The hand-thrown vessel begins out as a single ball of clay. It is then steadily worked and opened up in the middle until it looks like a “flat doughnut”.
“Following steadily applying pressure to the middle of the entire body, you join each walls collectively,” explained Ahn. “You are essentially trapping air as you put pressure on the top to seal the form.”
“When I set out to make my personal model of the circle flask I realized that it is a easy approach that requires a whole lot of patience,” she additional.
“In the starting, I got so carried away on the very first few attempts attempting to refine the outside that I ended up with a couple of deflated donuts.”
A cork stopper seals the protruding spout of the 11- by ten-centimetre flask. It comes in matt white, turquoise and a silver chrome finish.
Much more commonly shaped to fit in a trouser pocket, hip flasks became popular in the early 18th century and had been typically manufactured from pewter, silver or glass.

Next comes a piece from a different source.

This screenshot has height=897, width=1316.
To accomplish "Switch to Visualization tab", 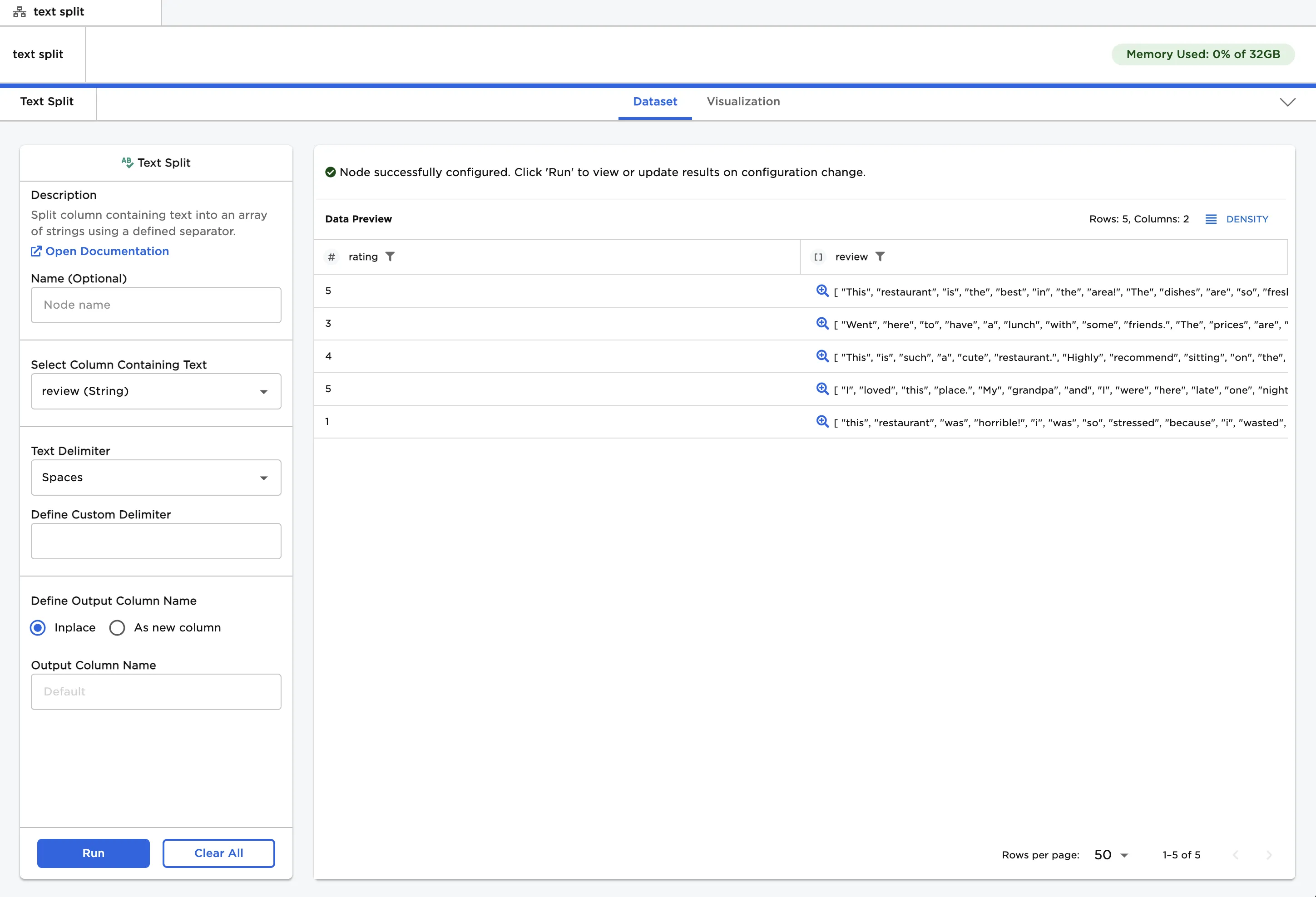I will [x=743, y=102].
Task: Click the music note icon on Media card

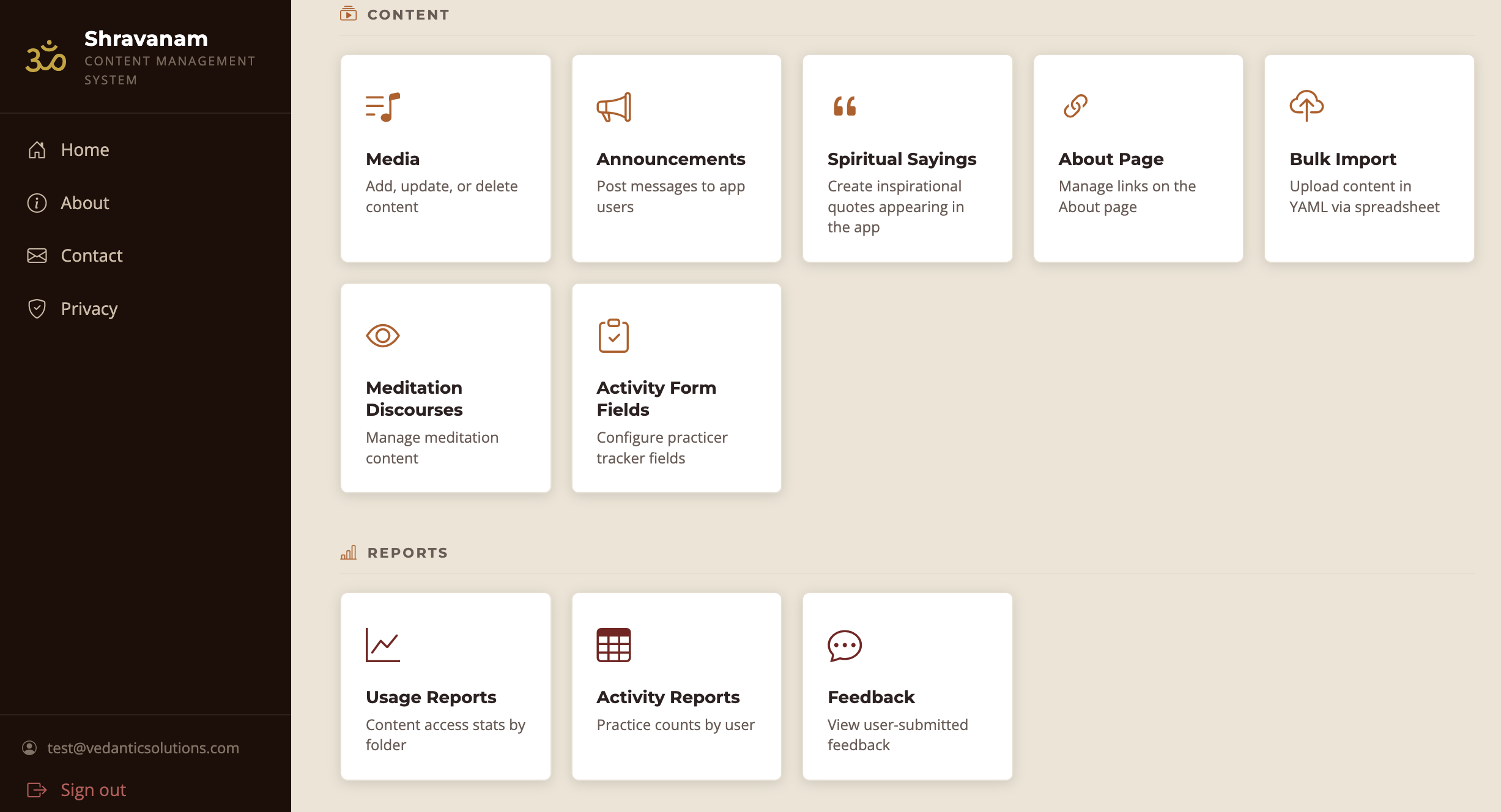Action: pos(382,106)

Modern day flasks are normally crafted from stainless steel and characteristic a captive prime – a small arm that attaches the lid to the vessel to avert it from falling off.
British designer Dominic Wilcox also reimagined the common hip flask layout by completely covering it in massive spikes, although Tokyo layout studio Typical primarily based the design of its Vols mobile telephone on the traditional contoured shape.